All that could have been done in TDD. Like this, perhaps:

    def test_position(self):
        player_position = (100, 200)
        explosion = PlayerExplosion(player_position)
        assert explosion.position == player_position

That test will not run. There is no position property on PlayerExplosion. I might still have made the mistake of just setting a position member, but that seems unlikely. More likely I’d look at Player and see this:

class InvaderPlayer(InvadersFlyer):
    @property
    def rect(self):
        return self._rect

    @property
    def position(self):
        return Vector2(self.rect.center)

And that would trigger me to set up the rect and its center properly, with any luck at all.

So there we have it. I swear to you that I fully intended to get it right and say, see, sometimes an experienced programmer like me can get away without writing a test, if the object is small enough and graphical enough. And we would all have seen that a rigid insistence of test driving even when it seems unnecessary is just for beginners, and experts like ourselves can use our own judgment on when to TDD and when not.

Well that plan is right down the tubes, isn’t it? I have more programming experience than any two of you, and there’s just about no object simpler than this one, and I flubbed the simple implementation not once, not twice, but three times, and a simple test would almost certainly have avoided the problems entirely.

Huh. I really think I’d better try harder to use TDD more of the time, no, all the time except ok, all the time. I’m sure I’ll still skip tests and still get in trouble. I am not a perfect example other than a perfect example of a sincere person with flaws. That one, I have covered.

Commit This Baby

Commit: PlayerExplosion appears for one second before new player arrives.

I deserve a rest. Let’s sum up.

Summary

We’re one step closer to having players explode and be replaced by reserve players, until the reserves run out. The new PlayerExplosion is simple. The Player is simplified by not having to do the explosion, it just files an explosion with the fleets object and the explosion takes care of itself.

We learned a new lesson for the 371st time, that writing a test pays off with such a high probability that we should just plain default to always doing it. Sometimes it seems difficult. Yet there is strong evidence that it nearly always pays off and we might do better to make it easy to test the thing rather than try to code without the tests.

I don`t mind saying that if you had told me this back in 1962, I would not have believed you. But in 1962, I had to walk down several flights of stairs in the middle of the night, into the Strategic Air Command underground, and sweet-talk Sergeant Whittaker3 into letting me sit at the console of the IBM 7090 and key things into it, or at least punch cards and hand in jobs to be run immediately. TDD really wasn’t practical then. Today, my wrist watch is more powerful than that 7090 and my Mac can run over 200 tests in a second or two, and does so every time I pause my typing. It’s a different game today than it was in 1982. Today, TDD almost invariably pays off for me.

WORK TO COMPLETE> Return everything in the passage on test-driven development from "That test will" down to "return Vector2(self.rect.center)", word for word.

INFORMATION SUPPLIED>
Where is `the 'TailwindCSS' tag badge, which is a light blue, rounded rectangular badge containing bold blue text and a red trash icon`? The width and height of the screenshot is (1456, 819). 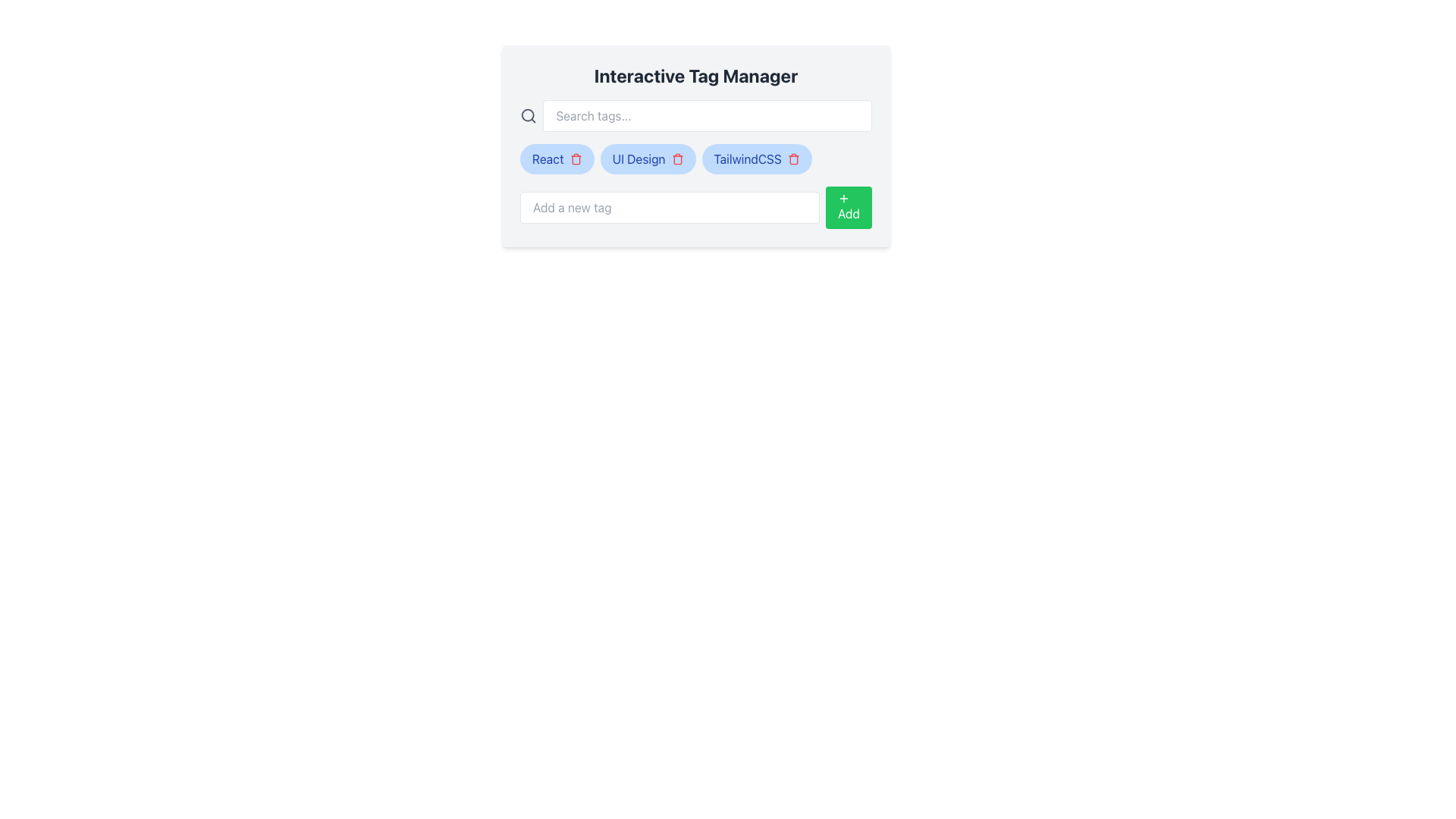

ANSWER SECTION>
That test will not run. There is no position property on PlayerExplosion. I might still have made the mistake of just setting a position member, but that seems unlikely. More likely I’d look at Player and see this:

class InvaderPlayer(InvadersFlyer):
    @property
    def rect(self):
        return self._rect

    @property
    def position(self):
        return Vector2(self.rect.center)